Scott has a post discussing the potential benefits of using VoiceThread as a mechanism for providing feedback to students – both by staff and students. Based on some experience, I agree there is some potential, but I also think there are some issues to be looked at. Details follow.
Scott mentions VoiceThread inlight of some discussion that arose at a session on course analysis and design. One of the participants raised using recorded voice as a way to mark/annotate student assignments. This was as part of a session on teaching strategies. In particular, those framed by Chickering and Gamson’s seven principles for good practice in learning and teaching.
If I’d been organised I would have mentioned the following within that session and given participants a chance to look at some of the example work. However, given time constraints and an increasingly forgetful mind I missed the opportunity. I hope this post might make up for that.
What we’ve done already
In the second half of last year I worked with Markus Themessl-Huber in a 3rd year special topic course for undergraduate psychology students. Our plans to use VoiceThread are sketchily detailed in this post.
Since then the posters have been prepared by students, they’ve been put in VoiceThread and been viewed by some local industry folk at a face-to-face session. But, sadly, due to some local institutional “issues” I have not followed up on this as much as I would like.

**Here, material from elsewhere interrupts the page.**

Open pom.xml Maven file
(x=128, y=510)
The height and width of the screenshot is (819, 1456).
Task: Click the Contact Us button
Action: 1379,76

For the face-to-face session with local industry folk we made use of this page on our wiki to provide pointers to the students’ posters.
Perhaps one of the best posters (a very subjective measure) is this one on post-natal depression. It includes an introduction from the student and a comment from one of the industry folk attending the face-to-face session.
For various reasons this experiment didn’t achieve all of the goals we wished. However, it did suggest that there was enough of a benefit to continue to explore further uses of VoiceThread as a tool. As a first step towards that we’ve purchased a higher education manager account.
In terms of this experiment some thoughts include
- Are the students prepared for this?
I believe some of the students had some problems learning sufficient technical skills to prepare the posters using Word, Powerpoint etc. The students didn’t have to use VoiceThread directly to upload their posters. I wonder how difficult they would’ve found this, or perhaps how much extra work they would have perceived this to be and whether it was worth it.
- Making things public?
These posters are publicly available. Some people have some issues with making this work public.
- Account management – especially to comment.
VoiceThread requires the creation of yet another account. Even if all you wish to do is comment. There are reasons for this, but I wonder if this further increases the perception of difficulty.
- Other uses beyond feedback and presentation.
Already someone else at CQU is keen to use VoiceThread for other purposes. She’s already including use of VoiceThread as an alternate approach to developing learning materials for students. The first will be used in the first half of this year. It shall be interesting to see how this goes, it should be good.
- The management interface isn’t there.
The interface VoiceThread uses is pretty good for presenting work and getting comments on it. If you are working with individual presentations. In setting up the web page for the face-to-face session we had to deal with all the students’ posters. This was not easy. The interface didn’t provide the affordances necessary to easily work with large numbers of presentations. This potentially has negative implications for using it as method for markers to make comments on student assignments. When you are marking assignments efficiency is important.
This is exactly one of the problems that the BAM project had to deal with individual student blogs. The added effort and the novelty of marking blogs caused some backlash from markers.
I am not confident that VoiceThread is going to as “mashable” as blogs were. A major enabler for BAM was that the output of blogs could be easily mashed up with other software for different purposes. I’m not sure that VoiceThread and its flash interface is going to allow this.